Problem: Reproduce word for word the lines below, from the one containing "You are a GUI" through the one containing "pyautogui.click(x=114, y=351)", both included.

Provided data:
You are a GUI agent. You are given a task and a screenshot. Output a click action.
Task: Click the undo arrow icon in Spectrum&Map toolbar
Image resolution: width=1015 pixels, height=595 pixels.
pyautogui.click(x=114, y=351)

* * *

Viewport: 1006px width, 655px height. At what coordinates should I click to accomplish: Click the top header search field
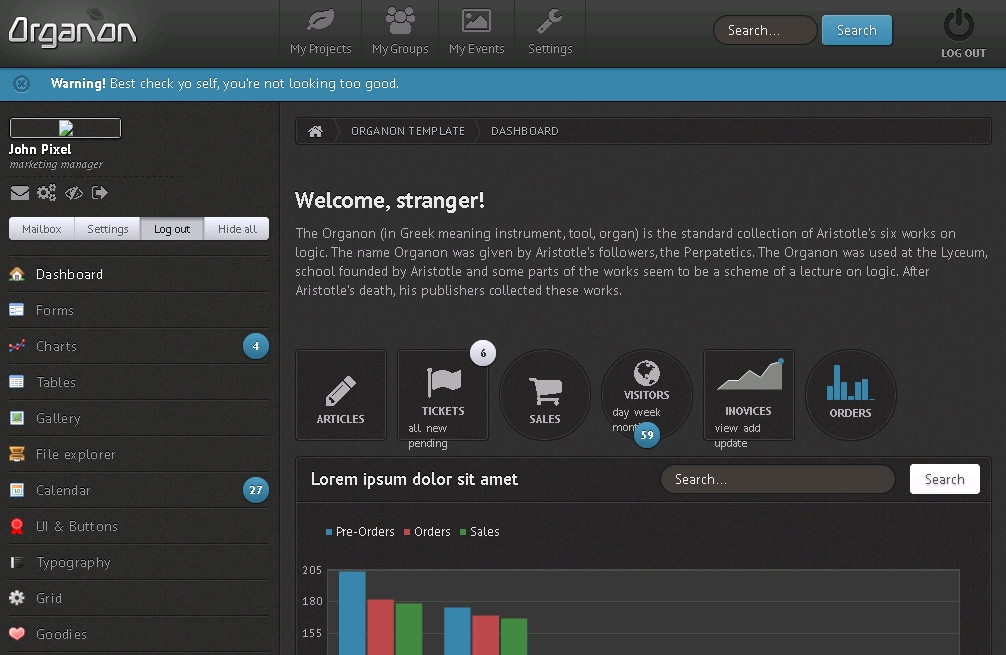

Solution to the exercise:
You are a GUI agent. You are given a task and a screenshot. Output a click action.
Task: Click the undo arrow icon in Spectrum&Map toolbar
Image resolution: width=1015 pixels, height=595 pixels.
pyautogui.click(x=114, y=351)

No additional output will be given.